While the RTS formula in Starfront: Collision is nothing new—some players have accused the game of directly cloning Starcraft 2—what helps distinguish it from other RTS games on the iOS platform is the high-quality presentation and attention to detail. The game takes full advantage of the Retina Display and graphics acceleration capabilities of modern iPhone and iPod touch devices, presenting a series of stunning 3-D-rendered environments, and incredibly smooth graphic performance. If anything, in some cases the screen includes too much information for a 3.5” display, cluttering the screen—particularly in larger battles where a lot of units are involved. Like Starcraft 2, Starfront: Collision includes an epic orchestral soundtrack and voice narration, plus responses from units geared to each faction and playing environment.

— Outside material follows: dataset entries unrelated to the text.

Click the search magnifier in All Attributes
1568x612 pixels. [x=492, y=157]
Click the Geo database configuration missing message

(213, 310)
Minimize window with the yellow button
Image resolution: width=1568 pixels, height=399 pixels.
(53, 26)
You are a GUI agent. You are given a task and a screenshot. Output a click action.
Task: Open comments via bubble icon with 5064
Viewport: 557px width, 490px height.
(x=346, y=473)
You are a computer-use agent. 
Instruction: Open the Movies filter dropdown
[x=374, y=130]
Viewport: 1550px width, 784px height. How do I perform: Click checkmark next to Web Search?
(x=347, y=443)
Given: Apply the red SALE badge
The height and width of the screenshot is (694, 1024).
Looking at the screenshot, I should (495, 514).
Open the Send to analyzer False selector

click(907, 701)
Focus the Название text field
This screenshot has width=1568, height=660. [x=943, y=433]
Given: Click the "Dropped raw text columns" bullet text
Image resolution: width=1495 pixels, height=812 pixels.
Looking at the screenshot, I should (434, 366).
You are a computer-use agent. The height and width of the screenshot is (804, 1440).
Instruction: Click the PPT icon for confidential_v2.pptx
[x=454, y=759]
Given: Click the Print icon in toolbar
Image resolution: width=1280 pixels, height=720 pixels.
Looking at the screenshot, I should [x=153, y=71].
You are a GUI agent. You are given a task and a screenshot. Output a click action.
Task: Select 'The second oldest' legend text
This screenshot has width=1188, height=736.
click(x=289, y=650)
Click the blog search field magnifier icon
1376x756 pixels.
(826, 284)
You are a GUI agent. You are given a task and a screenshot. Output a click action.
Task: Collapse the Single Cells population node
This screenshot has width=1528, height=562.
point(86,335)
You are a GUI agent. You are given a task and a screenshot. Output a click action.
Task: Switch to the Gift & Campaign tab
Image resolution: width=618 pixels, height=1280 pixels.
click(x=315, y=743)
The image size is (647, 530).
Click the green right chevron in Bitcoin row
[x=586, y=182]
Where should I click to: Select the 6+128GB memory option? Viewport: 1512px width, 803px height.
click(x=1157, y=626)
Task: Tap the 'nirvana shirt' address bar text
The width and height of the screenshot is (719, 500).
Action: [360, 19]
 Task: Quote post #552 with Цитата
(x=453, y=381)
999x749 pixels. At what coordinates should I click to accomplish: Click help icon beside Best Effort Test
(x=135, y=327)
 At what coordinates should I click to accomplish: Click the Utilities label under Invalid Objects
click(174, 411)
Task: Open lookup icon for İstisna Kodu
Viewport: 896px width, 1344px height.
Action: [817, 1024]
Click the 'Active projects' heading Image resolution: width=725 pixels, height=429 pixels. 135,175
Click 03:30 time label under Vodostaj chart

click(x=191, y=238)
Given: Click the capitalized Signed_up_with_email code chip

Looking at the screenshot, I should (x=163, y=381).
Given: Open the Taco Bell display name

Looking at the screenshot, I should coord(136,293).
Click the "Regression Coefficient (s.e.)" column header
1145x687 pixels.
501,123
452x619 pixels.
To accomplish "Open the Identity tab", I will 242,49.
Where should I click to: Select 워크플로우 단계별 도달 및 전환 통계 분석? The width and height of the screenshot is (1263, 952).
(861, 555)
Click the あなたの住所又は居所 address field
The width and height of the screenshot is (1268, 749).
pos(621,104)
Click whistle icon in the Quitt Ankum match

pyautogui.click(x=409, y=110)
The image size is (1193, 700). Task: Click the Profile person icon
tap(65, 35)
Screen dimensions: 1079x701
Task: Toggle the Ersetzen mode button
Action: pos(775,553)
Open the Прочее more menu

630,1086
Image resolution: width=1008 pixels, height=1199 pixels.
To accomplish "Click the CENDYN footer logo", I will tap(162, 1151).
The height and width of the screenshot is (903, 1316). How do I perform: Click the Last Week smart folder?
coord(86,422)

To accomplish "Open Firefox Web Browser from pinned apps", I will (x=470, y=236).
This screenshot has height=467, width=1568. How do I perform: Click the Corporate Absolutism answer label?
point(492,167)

Coming in at a whopping installed size of 1.2GB, Starfront: Collision is one of the largest games for the iPhone and iPod touch platform, only slightly larger than Rage HD and N.O.V.A. 2 HD for the iPad. This is compounded somewhat by the fact that it relies on an in-app purchase, which some users feared would require a repurchase after reinstallation. It’s worth mentioning that one-time in-app purchases work in much the same manner as a normal application—users can “re-purchase” an IAP under the same App Store account without being charged again; the only inconvenience is in having to make a one-time server connection to handle the unlocking.
Rating Starfront: Collision is challenging. On one hand, it’s quite possibly the most advanced and impressive real-time strategy game we have seen on the iOS platform thus far, easily rivalling similar console and PC games in gameplay experience and graphic quality and performance. Serious fans of the RTS genre should find Starfront: Collision to be an engaging game experience, with an engaging campaign mode storyline and good re-playability through the skirmish and multiplayer game modes. It also provides the sort of intuitive controls and straightforward gameplay that would enable it to easily appeal to casual RTS gamers as well.
On the other hand, though Starfront: Collision obviously evokes instant comparisons to Starcraft II, it is an inherently scaled-down experience from a PC or console game—it has fewer missions and units available, and feels constrained compared to similar RTS games on PC and console platforms; it is further somewhat debatable whether advanced RTS games are well-suited to a 3.5” screen, even the high-quality Retina Display. Our hope is that Gameloft expands the available content in the future through version updates or in-app purchases, which could take this very good title into “great” territory by broadening its scope. Finding smart ways to reduce the screen clutter further would make for an even better user experience.